From the aforegoing, the excipient claims that it is prejudiced and there was non compliance of Uniform Rule 18(10) and an irregular step.
[11] On the fourth ground, the excipient claims that it is wholly unclear whether:
(a) the damages in fact manifested to all units where the plaintiff has not yet replaced any sheeting; and
(b) the plaintiff in fact sustained the damages as alleged and whether the claim as advanced is in fact a complete cause of action.
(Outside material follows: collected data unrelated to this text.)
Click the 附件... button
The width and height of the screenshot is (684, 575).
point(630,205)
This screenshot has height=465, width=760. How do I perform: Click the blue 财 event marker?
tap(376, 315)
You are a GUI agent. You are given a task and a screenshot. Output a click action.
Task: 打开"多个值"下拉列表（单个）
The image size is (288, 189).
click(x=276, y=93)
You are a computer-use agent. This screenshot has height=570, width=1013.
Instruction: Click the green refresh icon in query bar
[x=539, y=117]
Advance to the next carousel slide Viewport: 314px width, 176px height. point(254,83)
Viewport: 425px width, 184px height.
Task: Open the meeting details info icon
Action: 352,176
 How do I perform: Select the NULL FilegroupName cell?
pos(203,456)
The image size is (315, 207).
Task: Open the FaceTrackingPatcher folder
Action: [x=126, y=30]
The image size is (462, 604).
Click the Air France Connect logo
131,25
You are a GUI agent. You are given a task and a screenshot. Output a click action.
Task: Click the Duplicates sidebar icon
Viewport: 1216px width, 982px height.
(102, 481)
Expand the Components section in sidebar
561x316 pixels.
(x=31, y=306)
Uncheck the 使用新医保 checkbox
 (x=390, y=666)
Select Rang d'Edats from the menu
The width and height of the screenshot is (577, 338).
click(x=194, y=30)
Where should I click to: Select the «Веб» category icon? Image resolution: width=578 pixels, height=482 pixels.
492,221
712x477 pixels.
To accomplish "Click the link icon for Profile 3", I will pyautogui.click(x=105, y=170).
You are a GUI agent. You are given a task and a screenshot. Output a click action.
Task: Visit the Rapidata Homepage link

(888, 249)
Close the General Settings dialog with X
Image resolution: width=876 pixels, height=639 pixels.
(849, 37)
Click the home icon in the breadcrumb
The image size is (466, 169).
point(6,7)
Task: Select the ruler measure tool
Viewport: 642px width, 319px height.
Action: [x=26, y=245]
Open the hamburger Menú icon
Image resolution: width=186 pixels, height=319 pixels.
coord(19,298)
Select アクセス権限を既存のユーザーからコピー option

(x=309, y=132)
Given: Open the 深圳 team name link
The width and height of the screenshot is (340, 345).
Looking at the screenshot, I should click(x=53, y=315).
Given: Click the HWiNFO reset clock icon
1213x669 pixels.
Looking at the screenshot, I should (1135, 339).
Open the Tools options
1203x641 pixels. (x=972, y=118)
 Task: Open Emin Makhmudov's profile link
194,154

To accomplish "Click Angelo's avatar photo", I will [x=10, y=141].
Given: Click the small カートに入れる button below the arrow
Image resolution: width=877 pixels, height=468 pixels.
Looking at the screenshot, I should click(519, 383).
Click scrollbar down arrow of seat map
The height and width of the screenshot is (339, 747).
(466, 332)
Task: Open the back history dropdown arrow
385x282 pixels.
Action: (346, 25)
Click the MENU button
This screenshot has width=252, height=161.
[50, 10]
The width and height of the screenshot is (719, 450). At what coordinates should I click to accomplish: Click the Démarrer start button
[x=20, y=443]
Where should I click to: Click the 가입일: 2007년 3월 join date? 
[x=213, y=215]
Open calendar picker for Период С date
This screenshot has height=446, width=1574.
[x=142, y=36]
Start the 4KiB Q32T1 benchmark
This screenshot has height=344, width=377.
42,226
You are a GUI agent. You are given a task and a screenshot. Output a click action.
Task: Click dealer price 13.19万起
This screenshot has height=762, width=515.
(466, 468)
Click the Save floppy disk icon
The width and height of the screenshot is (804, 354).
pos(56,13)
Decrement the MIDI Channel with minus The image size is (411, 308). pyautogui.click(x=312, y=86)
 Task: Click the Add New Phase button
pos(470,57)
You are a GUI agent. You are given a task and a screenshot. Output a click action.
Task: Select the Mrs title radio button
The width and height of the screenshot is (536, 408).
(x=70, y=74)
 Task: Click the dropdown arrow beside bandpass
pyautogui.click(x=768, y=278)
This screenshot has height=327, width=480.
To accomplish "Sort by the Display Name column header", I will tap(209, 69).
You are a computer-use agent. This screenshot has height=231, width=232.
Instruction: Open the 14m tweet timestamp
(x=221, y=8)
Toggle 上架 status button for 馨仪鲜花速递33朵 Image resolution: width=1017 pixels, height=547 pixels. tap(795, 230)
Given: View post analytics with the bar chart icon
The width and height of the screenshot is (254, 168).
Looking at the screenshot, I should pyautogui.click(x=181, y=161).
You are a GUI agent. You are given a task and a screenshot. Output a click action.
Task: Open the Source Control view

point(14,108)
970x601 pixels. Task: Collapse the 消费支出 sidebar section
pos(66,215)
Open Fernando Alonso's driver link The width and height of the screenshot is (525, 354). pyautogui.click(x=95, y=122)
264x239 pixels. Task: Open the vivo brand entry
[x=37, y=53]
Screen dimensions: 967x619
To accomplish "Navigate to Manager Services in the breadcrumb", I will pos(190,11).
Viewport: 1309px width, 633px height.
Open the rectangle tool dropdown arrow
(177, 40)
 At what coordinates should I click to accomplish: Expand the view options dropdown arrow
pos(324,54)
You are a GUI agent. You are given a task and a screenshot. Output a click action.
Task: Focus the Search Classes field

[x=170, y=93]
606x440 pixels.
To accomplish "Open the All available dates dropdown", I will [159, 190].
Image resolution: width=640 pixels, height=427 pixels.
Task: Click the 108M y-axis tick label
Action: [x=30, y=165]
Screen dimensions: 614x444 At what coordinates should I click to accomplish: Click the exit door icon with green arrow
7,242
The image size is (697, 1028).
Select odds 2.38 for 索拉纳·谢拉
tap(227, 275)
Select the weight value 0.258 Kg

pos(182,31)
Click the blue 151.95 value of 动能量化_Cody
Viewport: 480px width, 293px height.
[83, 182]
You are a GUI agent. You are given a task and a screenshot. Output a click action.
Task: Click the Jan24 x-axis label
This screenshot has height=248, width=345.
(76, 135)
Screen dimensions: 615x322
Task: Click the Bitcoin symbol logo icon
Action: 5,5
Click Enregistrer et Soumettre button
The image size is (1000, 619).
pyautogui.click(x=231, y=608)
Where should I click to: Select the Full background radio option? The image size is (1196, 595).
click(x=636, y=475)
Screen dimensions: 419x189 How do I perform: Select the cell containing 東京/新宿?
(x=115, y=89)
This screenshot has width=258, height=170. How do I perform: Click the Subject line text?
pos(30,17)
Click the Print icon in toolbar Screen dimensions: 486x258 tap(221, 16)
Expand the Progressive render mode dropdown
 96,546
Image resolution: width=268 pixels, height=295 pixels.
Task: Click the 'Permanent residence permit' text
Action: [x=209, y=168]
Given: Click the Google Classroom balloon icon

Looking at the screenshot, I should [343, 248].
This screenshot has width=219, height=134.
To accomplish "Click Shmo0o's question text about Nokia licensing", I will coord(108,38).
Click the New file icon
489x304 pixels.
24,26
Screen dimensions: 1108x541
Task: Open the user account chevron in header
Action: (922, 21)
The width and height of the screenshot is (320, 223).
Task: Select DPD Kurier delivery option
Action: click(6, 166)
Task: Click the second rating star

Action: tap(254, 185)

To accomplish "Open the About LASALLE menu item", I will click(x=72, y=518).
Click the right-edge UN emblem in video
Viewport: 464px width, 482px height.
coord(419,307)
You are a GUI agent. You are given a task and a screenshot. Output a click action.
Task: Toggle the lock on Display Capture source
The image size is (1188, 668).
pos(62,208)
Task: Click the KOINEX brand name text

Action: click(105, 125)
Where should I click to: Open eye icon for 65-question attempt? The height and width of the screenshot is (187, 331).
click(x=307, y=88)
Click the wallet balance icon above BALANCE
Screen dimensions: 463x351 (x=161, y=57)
[12] The exception is opposed by the plaintiff on the basis that the exception is bereft of any merit. The plaintiff submits that the material facts upon which its cause of action is based are properly pleaded.
First ground
[13] In its heads of argument, the plaintiff contends that the term of the agreement which the defendant is alleged to be in breach of is contained in paragraph 6.9 of the PoC, in particular, paragraph 6.9.5 read together with paragraphs 8.2 and 8.3 thereof. The plaintiff also states that the averments contained in paragraph 6.9 derive from annexure A and that there was no need to attach the additional contract documentation in order to enable the defendant to plead.
Second ground
[14] The plaintiff submits that the exact specification is pleaded, in paragraph 6.9.5 of the PoC, read together with paragraph 8.2 thereof which indicates that the standard of roof sheets required had to contain zincalume. It is also averred that the defendant's failure to use zincalume caused the roof sheets to corrode.
Third ground
[15] The plaintiff considers this ground of exception to be tantamount to an abuse of the exception remedy as it is pertinent from paragraphs 8.2, 8.3, 10 and 11 of the PoC that the damages suffered by the plaintiff in the amount of R13 927 650 arise as a result of the roof sheets of the 1000 housing units which were corroded and nowhere is it alleged that the steel truss requires to be replaced.
Fourth ground
[16] The plaintiff submits that it has quantified its damages (as per annexures B and C to the PoC). It states it has pleaded that the roof sheets to the 1000 housing units have been corroded and require replacement. It has also pleaded that the damages for the costs of labour for the replacement are R1 250 000.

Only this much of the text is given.